Why is ROE important for earnings growth?

So far, we have learned that ROE measures how efficiently a company generates its profits. Depending on how much of its profits the company chooses to reinvest or “keep”, we are then able to assess a company’s future ability to generate profits. Assuming everything else remains unchanged, the higher the ROE and earnings retention, the higher a company’s growth rate compared to companies that don’t necessarily exhibit these characteristics.

Sinco Pharmaceuticals Holdings earnings growth and ROE of 36%

For starters, Sinco Pharmaceuticals Holdings has a pretty high ROE, which is interesting. Second, a comparison to the industry-reported average ROE of 7.3% also does not go unnoticed for us. Under these circumstances, a considerable growth in the five-year net profit of Sinco Pharmaceuticals Holdings of 47% was to be expected.

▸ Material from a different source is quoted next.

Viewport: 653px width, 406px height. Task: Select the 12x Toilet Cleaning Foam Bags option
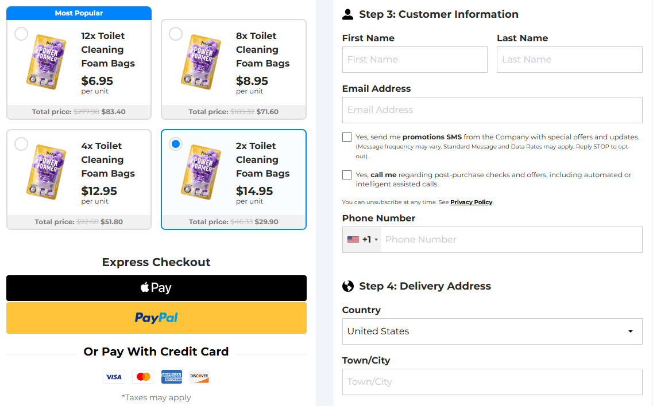[21, 34]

In a next step, we benchmarked Sinco Pharmaceuticals Holdings’ net income growth with the industry, and fortunately, we found that the growth seen by the company is above the industry average growth of 8.5 %.

SEHK: 6833 Past Earnings Growth June 20, 2022

Earnings growth is an important factor in stock valuation. What investors then need to determine is whether the expected earnings growth, or lack thereof, is already priced into the stock price. By doing so, they will get an idea if the stock is headed for clear blue waters or if swampy waters are waiting. A good indicator of expected earnings growth is the P/E ratio which determines the price the market is willing to pay for a stock based on its earnings outlook. So, you might want to check if Sinco Pharmaceuticals Holdings is trading on a high P/E or a low P/E, relative to its industry.

Does Sinco Pharmaceuticals Holdings Use Retained Earnings Effectively?

Since Sinco Pharmaceuticals Holdings does not pay any dividends to its shareholders, we infer that the company has reinvested all its profits to grow its business.

Conclusion

Overall, we believe Sinco Pharmaceuticals Holdings’ performance has been quite good. In particular, we appreciate the fact that the company is reinvesting heavily in its business, and at a high rate of return. Unsurprisingly, this led to impressive earnings growth. If the company continues to increase its earnings as it has, it could have a positive impact on its share price given how earnings per share influence prices over the long term. Not to mention that stock price results also depend on the potential risks a company may face. It is therefore important for investors to be aware of the risks associated with the business. You can see the 2 risks we have identified for Sinco Pharmaceuticals Holdings by visiting our risk dashboard for free on our platform here.

This Simply Wall St article is general in nature. We provide commentary based on historical data and analyst forecasts only using unbiased methodology and our articles are not intended to be financial advice. It is not a recommendation to buy or sell stocks and does not take into account your objectives or financial situation. Our goal is to bring you targeted long-term analysis based on fundamental data. Note that our analysis may not take into account the latest announcements from price-sensitive companies or qualitative materials. Simply Wall St has no position in the stocks mentioned.